- [To do] Restate the entire listing word for word.

- [Data supplied]
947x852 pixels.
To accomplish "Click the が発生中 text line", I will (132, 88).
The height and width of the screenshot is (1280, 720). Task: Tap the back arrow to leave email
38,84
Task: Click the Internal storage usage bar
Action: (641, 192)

- [Expected output]
947x852 pixels.
To accomplish "Click the が発生中 text line", I will (132, 88).
The height and width of the screenshot is (1280, 720). Task: Tap the back arrow to leave email
38,84
Task: Click the Internal storage usage bar
Action: (641, 192)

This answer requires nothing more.